The United Nations has designated 27th June as micro, small and medium-sized enterprises day. So now is the perfect time to start thinking about that tech start-up, writes Nick Swan, Founder of

Micro-, small- and medium-sized businesses play a vital role in the UK’s digital economy, directly impacting communities, livelihoods and the economy whilst also reducing unemployment, driving growth and innovation as well as fostering new markets and industries.

Understand your target customers

Do you have a way of regularly talking to your customers or target customers? Before starting a business, you want to develop an in-depth understanding of their pain points or worries and use your knowledge as a roadmap to build your offering, product or service. It sounds incredibly simple, but overly keen entrepreneurs might jump the gun and begin starting their business before establishing a regular line of contact. If you don’t, there’s a very legitimate chance that you’ll end up building something that, simply but brutally put, nobody actually wants.

Define the most important metrics for your business

If you’re looking to start a new business venture, coming across unfamiliar jargon or vocabulary in the form of business metrics can create a significant mental block. In an instant, a routine task can suddenly feel overwhelming. Business metrics can cover everything from finances to marketing, product performance, sales, workforce and much more, meaning it should be a priority for all founders to determine them for their business. There are also specific business metrics for different industries, such software as a service (SaaS) companies. Quickly define the most important metrics for your business, but also make room to revise and update as your start-up journey continues.

Additionally, don’t limit your business metrics to hard numbers – you can also use passively-collected data to analyse subjective matters. Employee engagement, for example, is a crucial metric as you build your workforce. Are employees emotionally invested in their role and the company as a whole? Are they satisfied? Are they collaborating with colleagues? Semi-regular surveys can help you find out and stay on top of talent retention.

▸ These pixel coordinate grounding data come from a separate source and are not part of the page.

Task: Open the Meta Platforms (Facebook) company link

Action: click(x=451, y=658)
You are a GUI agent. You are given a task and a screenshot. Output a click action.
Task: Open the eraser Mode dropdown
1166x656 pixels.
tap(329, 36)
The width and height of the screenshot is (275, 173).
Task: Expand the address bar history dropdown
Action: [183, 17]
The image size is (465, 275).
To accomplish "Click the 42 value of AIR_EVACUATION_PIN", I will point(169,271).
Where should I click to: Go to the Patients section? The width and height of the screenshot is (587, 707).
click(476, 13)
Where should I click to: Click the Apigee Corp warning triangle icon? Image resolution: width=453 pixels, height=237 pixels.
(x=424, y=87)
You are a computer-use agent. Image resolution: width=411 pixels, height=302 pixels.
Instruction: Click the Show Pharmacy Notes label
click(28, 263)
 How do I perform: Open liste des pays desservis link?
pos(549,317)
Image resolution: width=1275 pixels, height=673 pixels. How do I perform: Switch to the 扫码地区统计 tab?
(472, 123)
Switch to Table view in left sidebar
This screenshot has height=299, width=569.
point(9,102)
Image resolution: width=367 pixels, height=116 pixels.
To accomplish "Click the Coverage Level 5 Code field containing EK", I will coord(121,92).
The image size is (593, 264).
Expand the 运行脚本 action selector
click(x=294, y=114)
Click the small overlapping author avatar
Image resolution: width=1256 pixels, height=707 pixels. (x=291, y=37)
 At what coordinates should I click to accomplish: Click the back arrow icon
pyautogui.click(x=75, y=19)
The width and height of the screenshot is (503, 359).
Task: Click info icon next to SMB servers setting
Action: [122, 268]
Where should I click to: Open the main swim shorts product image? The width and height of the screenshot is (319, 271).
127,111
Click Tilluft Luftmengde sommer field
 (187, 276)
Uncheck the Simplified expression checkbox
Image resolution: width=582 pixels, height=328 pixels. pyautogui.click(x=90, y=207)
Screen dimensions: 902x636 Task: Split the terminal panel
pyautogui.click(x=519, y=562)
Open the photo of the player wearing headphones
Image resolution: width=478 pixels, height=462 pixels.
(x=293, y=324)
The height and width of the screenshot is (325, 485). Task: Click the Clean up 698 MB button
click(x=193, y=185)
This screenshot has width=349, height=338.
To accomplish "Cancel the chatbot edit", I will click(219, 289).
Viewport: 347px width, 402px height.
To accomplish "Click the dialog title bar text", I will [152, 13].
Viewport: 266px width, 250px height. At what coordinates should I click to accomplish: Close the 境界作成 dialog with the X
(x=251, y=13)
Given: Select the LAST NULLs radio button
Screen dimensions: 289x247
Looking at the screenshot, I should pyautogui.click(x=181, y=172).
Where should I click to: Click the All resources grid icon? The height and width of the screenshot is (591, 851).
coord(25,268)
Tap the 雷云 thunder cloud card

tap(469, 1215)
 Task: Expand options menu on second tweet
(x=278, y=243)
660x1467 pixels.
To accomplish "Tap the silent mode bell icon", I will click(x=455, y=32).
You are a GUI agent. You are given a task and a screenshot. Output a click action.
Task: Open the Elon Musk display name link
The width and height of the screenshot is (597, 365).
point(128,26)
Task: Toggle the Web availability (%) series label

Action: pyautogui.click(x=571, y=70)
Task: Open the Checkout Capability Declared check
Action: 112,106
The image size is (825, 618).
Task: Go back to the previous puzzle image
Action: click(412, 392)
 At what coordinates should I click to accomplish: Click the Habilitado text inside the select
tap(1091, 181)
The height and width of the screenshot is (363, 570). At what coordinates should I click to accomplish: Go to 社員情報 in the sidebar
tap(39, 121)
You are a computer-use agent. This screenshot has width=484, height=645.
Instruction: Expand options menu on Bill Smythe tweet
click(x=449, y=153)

Be as upfront as possible when recruiting

Recruitment has become a real issue for a lot of businesses coming out of the pandemic. I would advise being as upfront as possible about the scope of the role – including salary and benefits – as well as creating an appealing job advert to sit on channels which are relevant to your field of work. You should also establish your interviewing processes before speaking to candidates so you can inform them if they’re required to complete a task. As a micro-, small- or medium-sized business, you have to be realistic about recruitment – there are, inevitably, much bigger companies hiring in the same space. Hiring freelance help in the early stage of the business is another option and online tools like Indeed make it incredibly easy now to hire freelance or full-time help on a contract basis. In conclusion, optimising the process as much as possible is guaranteed to pay dividends.

Consider hybrid and remote working options

We, at, operate as a remote-first business out of Bude, Cornwall. We’re able to save a lot of money as a result, dodging ever-rising rent costs for an office, shop or warehouse. I would strongly advise fellow business leaders and start-up founders to explore all options, including the likes of a hybrid co-working space. Employees are also sure to financially appreciate the freedom of hybrid or remote working after fuel prices reached ludicrous heights in 2022.

Another perk of operating as a remote-first business is gaining access to a much more diverse talent pool of workers. As mentioned, I’m based in Bude but our technical co-founder is based in Keynsham and our content writer is based in the Azores, a Portuguese region in the North Atlantic Ocean. However, before doing so, business leaders must educate themselves on the legalities surrounding hiring international workers – particularly in the post-Brexit world. If you’re hiring for a non-remote role, you must also consider that freedom of movement between the UK and EU has ceased and you will need to have a sponsor license to hire internationally.

Understand the value of organic marketing

Starting a business is one thing, but getting your business seen by key stakeholders is another challenge. Start-up founders and senior leadership teams should prioritise establishing a well-thought-out organic marketing strategy, including learning about search engine optimisation (SEO). Amid the current economic challenges, it’s vital to recognise that SEO can transform a business’ prospects through brand awareness, reach and visibility – all of which will increase leads and sales if utilised correctly. In a bid to get fast results, business leaders might be tempted to allocate a large portion of their budget towards pay-per-click (PPC) advertising. However, to ensure long-term success, they must focus on organic marketing.

A short-tail keyword is a search term, usually between one and three words, which covers a generalised item, topic or thing. Landing on the first page of results for a short-tail keyword is extremely difficult for start-ups as there’s already so much content on search engines like Google. For instance, ‘moisturiser’ is a short-tail keyword which a new beauty brand would struggle to land on the first page of results for, while a long-tail keyword like ‘best moisturisers for dry skin’ is a better option. Long-tail keywords are also vital for start-ups since users are typically going to be closer to purchasing a product or service when searching for them compared to short-tail keywords.